Mr. Obama continued Mr. Bush’s generous campaign against HIV/AIDS, especially in Africa. He prodded states toward useful reforms in teacher accountability and school choice. Though he failed to champion immigration reform, his Justice Department stood up to the worst harassment of immigrants in Republican-governed states such as Arizona and Alabama. He peppered his Cabinet with leaders of substance, including Hillary Rodham Clinton at State and Arne Duncan at Education, and he nominated and won confirmation for two well-qualified Supreme Court justices.
OVERSEAS, TOO, there were successes and failures. Mr. Obama’s administration vigorously pursued al-Qaeda and tracked down its leader, Osama bin Laden. He supported a popular uprising against Libyan dictator Moammar Gaddafi. He recognized the importance of bolstering allies in Asia against Chinese bullying, and he opened trade talks with Asian nations intended to encourage an alternative to China’s state-sponsored, often corrupt capitalism.

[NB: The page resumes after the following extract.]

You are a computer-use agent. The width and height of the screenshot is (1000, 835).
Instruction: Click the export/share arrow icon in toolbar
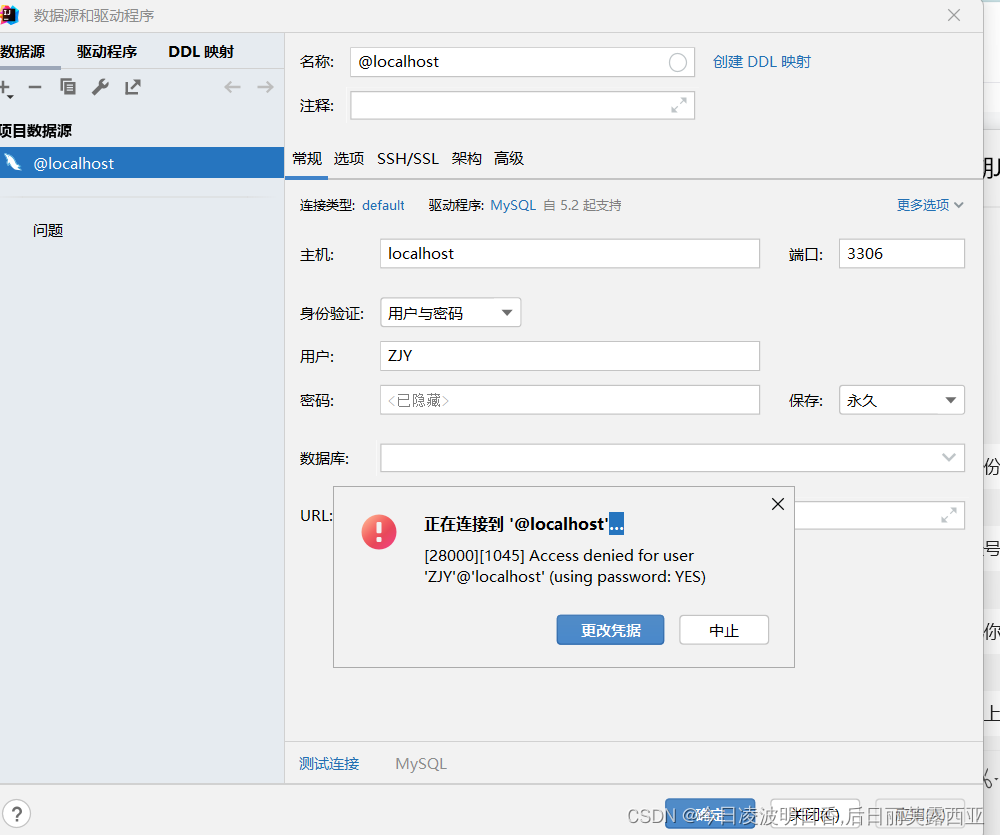tap(132, 87)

On the other hand, he was hesitant and inconstant in responding to the two greatest and most unexpected foreign-policy opportunities of his presidency: the pro-democracy uprising in Iran in 2009 and the Arab Spring two years later. Mr. Obama kept the United States on the sidelines as Syria plunged into civil war, costing more than 30,000 lives — most of them civilians — and breeding extremism that may destabilize a half-dozen countries. By not securing a presence in Iraq after ending the U.S. military mission, he failed to capitalize on America’s decade-long commitment to that nation, and his ambivalence regarding Afghanistan — sending more troops, but with artificial deadlines and no clear commitment to their success — promises trouble in coming years.